Marcos se alzó de hombros, un poco
achicado por la palabra autoridad, él va al cine, no mucho, porque discute horas
con Maite que nunca entiende lo mismo que él de las películas. Le gustaría leer
los artículos -y mostrárselos a Maite- pensó insólitamente. ¿Estarán en
internet?, le preguntó. Juan José no sabía, probablemente, pero tenía
fotocopias, ¿se las enviaba?
-¿Y la vida amorosa? -preguntó, aún
repicando ese temor que había sentido de que el tipo fuera gay, que Marcos
Waissman en Europa, en México, fuera gay. No podría decir por qué, pero no le
gustaba la idea.
Dos mujeres formales, la primera, la
que lo metió en el lío no la cuenta, Mirta y una alemana. De Mirta se separó, con la otra no hubo papeles,
tampoco hijos. ¿Amantes? Ondart sonrió
misteriosamente.
-¿Cuántas?
¿Muchas?
No puso ningún reparo en responder, una
manera de reconocerle algún derecho, después de años de usurpar su nombre, su
vida misma.
-Nunca las conté, lo normal, unas
veinticinco, treinta, quizás alguna más... A ver si me acuerdo de alguna
remarcable... Sí, una francesa que hacía películas porno pero de calidad,
guapísima; una ecuatoriana militante
y muy sensual, qué mujer maravillosa, a ella casi le cuento la verdad, pero me
contuve, años de disciplina; la mujer del director de la agencia, una burguesa
interesante; una directora de cine a quien le va bastante bien ahora; una...
rara mezcla de ternura, erotismo, lucidez, pero una bruja que... No, qué estoy
diciendo, ésa no, porque ya era Juan José. Tienes suerte -le dijo con acento
gallego-, eran mejores las de Marcos que las de Juan José.

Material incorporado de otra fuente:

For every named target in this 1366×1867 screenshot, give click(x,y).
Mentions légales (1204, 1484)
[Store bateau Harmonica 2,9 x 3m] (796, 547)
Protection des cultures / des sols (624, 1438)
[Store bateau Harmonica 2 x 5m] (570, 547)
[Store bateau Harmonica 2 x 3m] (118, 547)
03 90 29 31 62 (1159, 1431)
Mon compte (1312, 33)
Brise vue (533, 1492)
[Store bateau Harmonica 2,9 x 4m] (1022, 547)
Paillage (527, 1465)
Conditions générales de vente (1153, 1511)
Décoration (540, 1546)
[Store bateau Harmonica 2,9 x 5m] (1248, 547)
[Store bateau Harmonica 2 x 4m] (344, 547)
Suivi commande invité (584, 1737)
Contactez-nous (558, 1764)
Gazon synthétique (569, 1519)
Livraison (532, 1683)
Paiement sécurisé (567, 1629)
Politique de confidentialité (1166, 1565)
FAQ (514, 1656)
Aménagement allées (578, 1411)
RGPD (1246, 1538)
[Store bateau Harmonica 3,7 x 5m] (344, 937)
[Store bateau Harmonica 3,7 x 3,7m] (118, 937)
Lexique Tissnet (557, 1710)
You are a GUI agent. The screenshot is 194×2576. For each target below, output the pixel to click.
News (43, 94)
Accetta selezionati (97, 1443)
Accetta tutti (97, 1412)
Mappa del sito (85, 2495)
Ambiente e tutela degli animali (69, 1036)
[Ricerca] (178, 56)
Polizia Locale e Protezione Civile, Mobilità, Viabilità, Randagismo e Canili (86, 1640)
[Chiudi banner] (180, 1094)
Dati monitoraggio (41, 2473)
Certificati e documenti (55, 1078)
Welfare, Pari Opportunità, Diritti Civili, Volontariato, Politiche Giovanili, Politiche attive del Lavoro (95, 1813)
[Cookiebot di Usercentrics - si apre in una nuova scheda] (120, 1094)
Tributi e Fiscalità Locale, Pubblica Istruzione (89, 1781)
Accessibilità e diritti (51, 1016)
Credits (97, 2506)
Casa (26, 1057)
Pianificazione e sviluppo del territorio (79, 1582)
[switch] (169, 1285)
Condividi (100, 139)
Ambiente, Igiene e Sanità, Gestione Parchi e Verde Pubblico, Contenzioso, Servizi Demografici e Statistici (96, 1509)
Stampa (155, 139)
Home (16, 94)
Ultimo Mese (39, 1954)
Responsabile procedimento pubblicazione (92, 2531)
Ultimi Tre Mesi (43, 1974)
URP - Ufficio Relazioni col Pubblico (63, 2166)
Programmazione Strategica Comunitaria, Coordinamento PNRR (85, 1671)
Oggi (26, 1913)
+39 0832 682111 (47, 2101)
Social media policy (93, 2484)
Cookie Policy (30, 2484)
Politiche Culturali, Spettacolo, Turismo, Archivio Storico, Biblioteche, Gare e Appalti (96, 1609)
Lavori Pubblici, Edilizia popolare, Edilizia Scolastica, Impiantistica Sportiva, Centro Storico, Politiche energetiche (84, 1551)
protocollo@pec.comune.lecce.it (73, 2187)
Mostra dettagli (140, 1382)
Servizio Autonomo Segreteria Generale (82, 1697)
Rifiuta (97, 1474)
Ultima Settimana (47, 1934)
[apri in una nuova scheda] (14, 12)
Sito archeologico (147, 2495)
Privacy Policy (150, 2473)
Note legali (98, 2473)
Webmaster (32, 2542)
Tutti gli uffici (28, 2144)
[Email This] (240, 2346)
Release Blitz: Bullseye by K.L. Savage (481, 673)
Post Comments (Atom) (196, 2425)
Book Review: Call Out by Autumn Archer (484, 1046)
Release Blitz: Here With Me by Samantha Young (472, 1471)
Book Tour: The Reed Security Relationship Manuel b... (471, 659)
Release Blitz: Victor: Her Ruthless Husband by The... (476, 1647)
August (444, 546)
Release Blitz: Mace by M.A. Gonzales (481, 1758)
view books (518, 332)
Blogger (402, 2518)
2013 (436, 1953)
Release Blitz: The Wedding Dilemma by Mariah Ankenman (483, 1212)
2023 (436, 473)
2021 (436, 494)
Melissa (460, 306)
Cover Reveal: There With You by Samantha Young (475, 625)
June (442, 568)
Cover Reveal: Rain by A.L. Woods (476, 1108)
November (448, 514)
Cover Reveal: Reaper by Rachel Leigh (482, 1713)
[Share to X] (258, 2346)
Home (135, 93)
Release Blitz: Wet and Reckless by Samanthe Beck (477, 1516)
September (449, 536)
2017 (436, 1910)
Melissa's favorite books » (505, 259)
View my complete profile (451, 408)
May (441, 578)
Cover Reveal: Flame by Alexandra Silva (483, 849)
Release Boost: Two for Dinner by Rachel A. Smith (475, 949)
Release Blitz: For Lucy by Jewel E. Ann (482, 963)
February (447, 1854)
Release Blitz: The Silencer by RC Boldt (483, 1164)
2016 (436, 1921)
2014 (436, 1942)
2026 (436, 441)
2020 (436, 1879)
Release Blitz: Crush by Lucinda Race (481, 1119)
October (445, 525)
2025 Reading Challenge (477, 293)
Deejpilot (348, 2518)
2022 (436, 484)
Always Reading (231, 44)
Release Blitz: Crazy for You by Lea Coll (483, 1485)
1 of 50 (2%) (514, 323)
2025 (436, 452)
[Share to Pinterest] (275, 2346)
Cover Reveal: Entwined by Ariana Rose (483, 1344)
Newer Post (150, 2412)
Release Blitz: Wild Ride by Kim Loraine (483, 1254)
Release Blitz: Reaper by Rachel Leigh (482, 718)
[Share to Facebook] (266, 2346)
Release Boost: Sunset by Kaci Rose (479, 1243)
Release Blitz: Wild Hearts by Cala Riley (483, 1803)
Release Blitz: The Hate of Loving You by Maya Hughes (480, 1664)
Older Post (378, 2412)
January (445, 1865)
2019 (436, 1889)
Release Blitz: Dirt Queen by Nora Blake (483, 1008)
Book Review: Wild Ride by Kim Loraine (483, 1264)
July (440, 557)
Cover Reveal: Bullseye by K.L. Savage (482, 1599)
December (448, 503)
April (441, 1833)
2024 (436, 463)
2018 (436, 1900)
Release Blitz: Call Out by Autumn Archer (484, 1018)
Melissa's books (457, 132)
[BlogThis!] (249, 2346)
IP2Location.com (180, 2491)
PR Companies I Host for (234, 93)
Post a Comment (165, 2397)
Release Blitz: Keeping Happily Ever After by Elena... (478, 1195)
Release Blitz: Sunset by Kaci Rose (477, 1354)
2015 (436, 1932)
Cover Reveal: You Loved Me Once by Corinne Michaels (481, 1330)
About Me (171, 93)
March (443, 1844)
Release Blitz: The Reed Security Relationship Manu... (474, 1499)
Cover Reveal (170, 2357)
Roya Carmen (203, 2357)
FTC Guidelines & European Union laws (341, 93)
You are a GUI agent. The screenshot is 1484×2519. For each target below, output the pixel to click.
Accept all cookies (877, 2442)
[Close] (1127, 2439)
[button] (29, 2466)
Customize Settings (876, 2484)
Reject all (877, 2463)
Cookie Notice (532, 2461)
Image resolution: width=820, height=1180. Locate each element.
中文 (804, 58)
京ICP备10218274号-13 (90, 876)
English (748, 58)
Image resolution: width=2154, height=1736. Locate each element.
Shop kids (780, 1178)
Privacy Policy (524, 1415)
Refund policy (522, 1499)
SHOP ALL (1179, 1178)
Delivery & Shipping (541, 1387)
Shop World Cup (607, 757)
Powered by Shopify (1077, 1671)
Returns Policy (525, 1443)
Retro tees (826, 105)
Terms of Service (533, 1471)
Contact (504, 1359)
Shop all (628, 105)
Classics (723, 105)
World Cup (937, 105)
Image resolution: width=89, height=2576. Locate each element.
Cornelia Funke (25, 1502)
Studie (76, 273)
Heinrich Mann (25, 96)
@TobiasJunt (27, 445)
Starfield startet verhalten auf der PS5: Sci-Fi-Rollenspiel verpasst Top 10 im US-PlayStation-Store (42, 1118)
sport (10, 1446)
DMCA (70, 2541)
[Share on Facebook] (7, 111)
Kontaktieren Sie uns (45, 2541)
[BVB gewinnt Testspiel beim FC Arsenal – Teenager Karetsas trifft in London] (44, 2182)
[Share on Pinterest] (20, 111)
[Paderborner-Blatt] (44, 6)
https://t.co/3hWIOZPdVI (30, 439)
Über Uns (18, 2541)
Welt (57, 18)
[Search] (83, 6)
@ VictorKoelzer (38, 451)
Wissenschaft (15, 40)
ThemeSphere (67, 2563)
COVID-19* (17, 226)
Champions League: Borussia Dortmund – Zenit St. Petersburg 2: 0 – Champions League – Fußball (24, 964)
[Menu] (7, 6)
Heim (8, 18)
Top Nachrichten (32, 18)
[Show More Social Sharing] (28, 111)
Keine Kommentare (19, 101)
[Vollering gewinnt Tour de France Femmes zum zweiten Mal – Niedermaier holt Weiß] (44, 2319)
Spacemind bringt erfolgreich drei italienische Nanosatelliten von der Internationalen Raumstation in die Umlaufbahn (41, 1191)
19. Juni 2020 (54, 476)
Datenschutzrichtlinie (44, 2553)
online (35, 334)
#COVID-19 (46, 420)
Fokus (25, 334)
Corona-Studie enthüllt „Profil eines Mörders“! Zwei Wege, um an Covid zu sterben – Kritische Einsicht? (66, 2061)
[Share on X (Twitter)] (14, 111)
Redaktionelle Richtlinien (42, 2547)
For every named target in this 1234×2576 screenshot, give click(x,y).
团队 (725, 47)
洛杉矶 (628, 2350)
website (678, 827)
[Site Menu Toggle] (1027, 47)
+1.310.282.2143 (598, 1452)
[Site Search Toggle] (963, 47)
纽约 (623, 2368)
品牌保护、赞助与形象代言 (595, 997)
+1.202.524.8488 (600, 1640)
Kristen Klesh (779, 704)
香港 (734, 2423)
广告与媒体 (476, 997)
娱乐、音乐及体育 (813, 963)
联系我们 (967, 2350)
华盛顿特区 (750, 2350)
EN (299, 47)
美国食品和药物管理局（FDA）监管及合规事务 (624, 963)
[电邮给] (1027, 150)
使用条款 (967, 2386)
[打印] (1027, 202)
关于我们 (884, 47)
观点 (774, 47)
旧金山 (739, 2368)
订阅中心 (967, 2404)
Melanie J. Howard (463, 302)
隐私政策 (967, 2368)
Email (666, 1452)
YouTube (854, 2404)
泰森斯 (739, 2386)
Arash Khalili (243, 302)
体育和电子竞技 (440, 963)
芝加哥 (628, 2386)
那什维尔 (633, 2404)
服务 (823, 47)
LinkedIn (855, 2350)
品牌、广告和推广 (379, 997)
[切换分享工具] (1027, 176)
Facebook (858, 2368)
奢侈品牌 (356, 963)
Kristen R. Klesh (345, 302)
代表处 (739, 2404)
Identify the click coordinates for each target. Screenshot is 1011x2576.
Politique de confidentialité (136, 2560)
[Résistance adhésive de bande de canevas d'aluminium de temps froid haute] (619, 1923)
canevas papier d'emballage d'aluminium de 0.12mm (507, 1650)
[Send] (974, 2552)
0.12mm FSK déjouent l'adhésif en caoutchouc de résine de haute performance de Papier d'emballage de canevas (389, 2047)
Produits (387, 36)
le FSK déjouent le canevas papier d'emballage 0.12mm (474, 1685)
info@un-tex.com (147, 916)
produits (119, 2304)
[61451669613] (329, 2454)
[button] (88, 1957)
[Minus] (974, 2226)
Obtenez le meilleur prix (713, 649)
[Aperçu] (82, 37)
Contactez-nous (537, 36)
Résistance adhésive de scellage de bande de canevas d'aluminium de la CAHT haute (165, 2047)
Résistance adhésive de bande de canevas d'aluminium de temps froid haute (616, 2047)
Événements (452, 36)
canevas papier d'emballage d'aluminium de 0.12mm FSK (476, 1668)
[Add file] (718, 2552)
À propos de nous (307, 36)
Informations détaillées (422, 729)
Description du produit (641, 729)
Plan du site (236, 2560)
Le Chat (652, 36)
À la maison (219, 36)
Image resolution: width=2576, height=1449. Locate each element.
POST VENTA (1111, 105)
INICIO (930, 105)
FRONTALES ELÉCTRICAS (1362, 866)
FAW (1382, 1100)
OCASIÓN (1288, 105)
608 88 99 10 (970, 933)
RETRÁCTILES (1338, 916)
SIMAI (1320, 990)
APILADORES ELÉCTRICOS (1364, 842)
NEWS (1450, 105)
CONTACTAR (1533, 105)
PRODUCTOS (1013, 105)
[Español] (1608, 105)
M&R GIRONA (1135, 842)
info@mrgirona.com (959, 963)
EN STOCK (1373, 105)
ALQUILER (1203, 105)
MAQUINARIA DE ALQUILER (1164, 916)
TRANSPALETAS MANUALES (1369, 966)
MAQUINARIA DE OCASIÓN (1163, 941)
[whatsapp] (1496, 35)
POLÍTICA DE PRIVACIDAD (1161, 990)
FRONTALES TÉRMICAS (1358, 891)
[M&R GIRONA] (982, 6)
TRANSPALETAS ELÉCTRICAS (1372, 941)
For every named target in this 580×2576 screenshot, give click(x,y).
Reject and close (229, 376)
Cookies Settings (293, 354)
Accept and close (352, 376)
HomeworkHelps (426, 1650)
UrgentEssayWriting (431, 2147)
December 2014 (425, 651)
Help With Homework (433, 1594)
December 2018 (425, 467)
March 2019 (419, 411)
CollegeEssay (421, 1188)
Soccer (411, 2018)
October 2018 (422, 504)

Y esta vez Marcos, orgulloso, lo
acompañó en la risa. ¿Y dónde había vivido con su nombre? En México, en el DF,
luego en Madrid, unos meses en
Londres, en París, largos meses en Hannover, con su mujer alemana, en Praga, cuando fue por lo de los artículos y
se quedó más de un año, pero cómo me olvidé: Tina, fantástica, lástima que no
haya querido venirse conmigo a Madrid.